Any hope of that strategy succeeding requires Cruz to dominate Trump in Wisconsin, deny him delegates, and change the trajectory of the race. The contests following Wisconsin are in the Northeast and Mid-Atlantic regions where Trump is heavily favored, and a number of those primaries are winner-take-all. Scott Walker has given Cruz as much of a hand up as possible and it looks like the Texas senator will win, but a big win would do more for his cause than a squeaker.

As for the Democrats, we once again find ourselves running into the conflict between results and narrative. There was a time when Hillary Clinton held commanding leads in Wisconsin, but the most recent polling shows Bernie Sanders with a small but steady lead heading into today’s voting. And Wisconsin certainly fits the profile of a state that would favor Sanders – he’s run very well in the industrial Midwest, the state has high concentrations of white liberals and college students, and it’s an open primary. For Sanders these are all good signs: he keeps beating Hillary in big states that are critical to Democratic victory in November, and a Wisconsin win would provide another boost in momentum.

But, again, the critical problem he just can’t seem to solve is the delegate math. It’s not enough for Sanders just to win Wisconsin; he has to blow Hillary out of the water to put any sort of significant dent in her delegate lead. A finish that tracks with his two-point lead in the polling average won’t do him much good, given that Democrats award delegates proportionally, though it’s absolutely possible that Sanders will outperform the polls (likely, even, given that independents can vote in the primary as well).

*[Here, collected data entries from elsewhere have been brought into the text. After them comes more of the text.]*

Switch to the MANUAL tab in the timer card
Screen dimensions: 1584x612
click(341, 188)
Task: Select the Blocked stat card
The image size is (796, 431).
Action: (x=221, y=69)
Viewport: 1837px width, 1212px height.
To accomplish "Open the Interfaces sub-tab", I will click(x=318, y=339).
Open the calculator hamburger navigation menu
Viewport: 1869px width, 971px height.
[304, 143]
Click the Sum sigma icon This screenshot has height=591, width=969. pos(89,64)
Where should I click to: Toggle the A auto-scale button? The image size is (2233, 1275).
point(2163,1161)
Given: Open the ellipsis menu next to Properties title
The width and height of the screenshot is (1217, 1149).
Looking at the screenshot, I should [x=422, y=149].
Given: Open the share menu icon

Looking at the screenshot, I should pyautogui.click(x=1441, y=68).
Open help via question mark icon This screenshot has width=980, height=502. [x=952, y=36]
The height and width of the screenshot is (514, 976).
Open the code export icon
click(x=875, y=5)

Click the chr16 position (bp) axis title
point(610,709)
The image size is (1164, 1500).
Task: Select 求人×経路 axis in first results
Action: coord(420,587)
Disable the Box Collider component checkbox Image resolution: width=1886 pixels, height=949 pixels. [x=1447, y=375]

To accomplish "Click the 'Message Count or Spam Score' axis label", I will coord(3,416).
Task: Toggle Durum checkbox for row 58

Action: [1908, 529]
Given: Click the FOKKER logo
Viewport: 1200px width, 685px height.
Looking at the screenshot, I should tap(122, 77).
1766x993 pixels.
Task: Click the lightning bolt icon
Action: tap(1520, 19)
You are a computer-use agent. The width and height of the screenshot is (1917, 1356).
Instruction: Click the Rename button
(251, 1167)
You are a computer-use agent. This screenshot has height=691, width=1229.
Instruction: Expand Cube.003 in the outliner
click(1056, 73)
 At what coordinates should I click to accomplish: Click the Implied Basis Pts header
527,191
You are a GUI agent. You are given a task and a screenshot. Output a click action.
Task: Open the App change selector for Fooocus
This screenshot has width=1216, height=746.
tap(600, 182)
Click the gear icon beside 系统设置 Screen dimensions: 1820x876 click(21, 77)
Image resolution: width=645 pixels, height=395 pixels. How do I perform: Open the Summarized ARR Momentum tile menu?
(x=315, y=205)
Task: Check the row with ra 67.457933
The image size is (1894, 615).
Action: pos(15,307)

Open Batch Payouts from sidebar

He’ll need a strong showing in Wisconsin because the next big delegate prizes on the Democratic calendar – New York and Pennsylvania – appear to be strong territory for Clinton. Setting aside the elaborate and exotic delegate-gaming strategies, the only hope for a Sanders victory rests on posting big upset victories in states that are solidly pro-Clinton. To the extent that that is possible, it can only happen if Sanders scores blowouts in pro-Bernie states like Wisconsin.